#### EXERCISE DATA:
------

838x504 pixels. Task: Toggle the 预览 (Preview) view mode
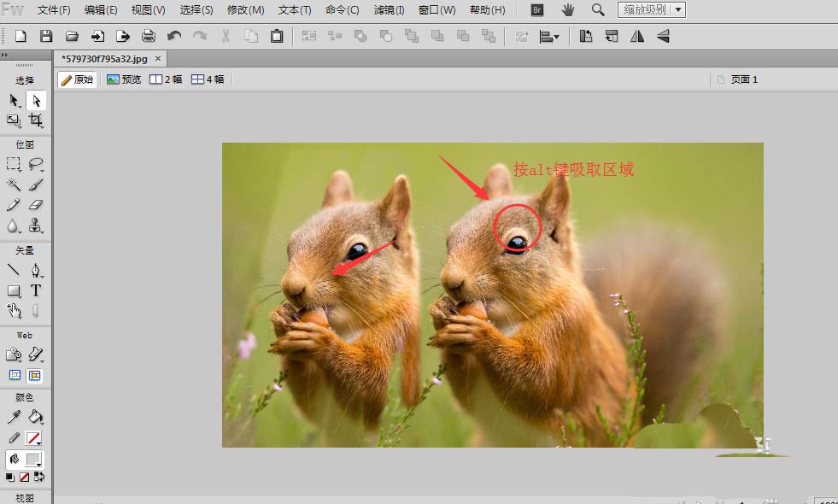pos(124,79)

------

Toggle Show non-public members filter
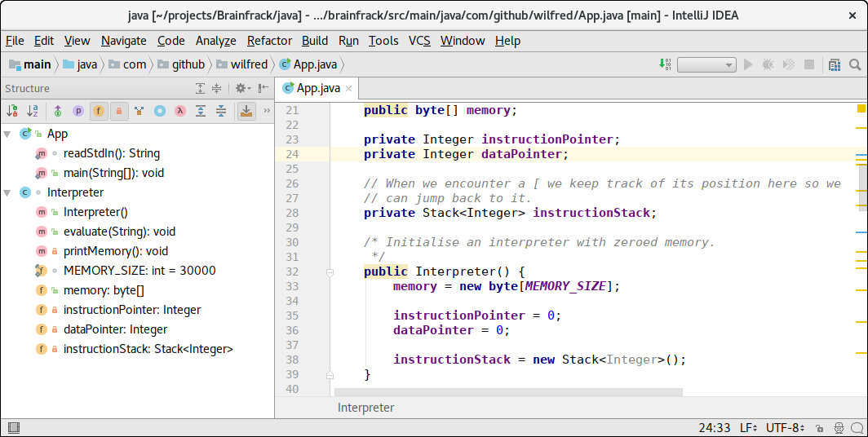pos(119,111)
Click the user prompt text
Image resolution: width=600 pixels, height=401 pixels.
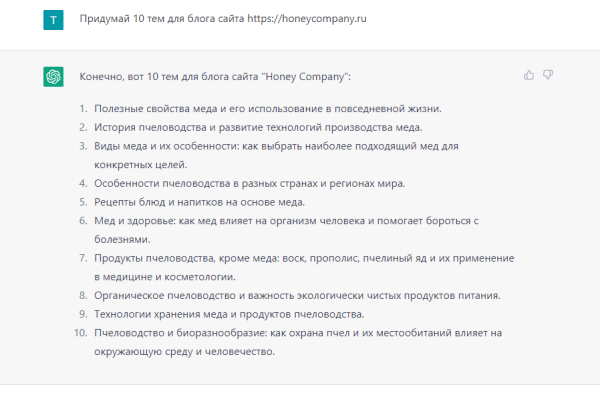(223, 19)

------

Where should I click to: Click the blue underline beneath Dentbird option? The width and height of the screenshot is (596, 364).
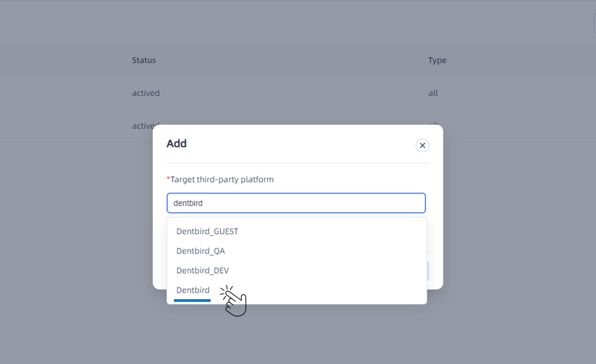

------

#### YOUR OBJECTIVE:
Note each line above that contains "Click" and copy it out.

#### RESPONSE BOX:
Click the user prompt text
Where should I click to: Click the blue underline beneath Dentbird option? The width and height of the screenshot is (596, 364).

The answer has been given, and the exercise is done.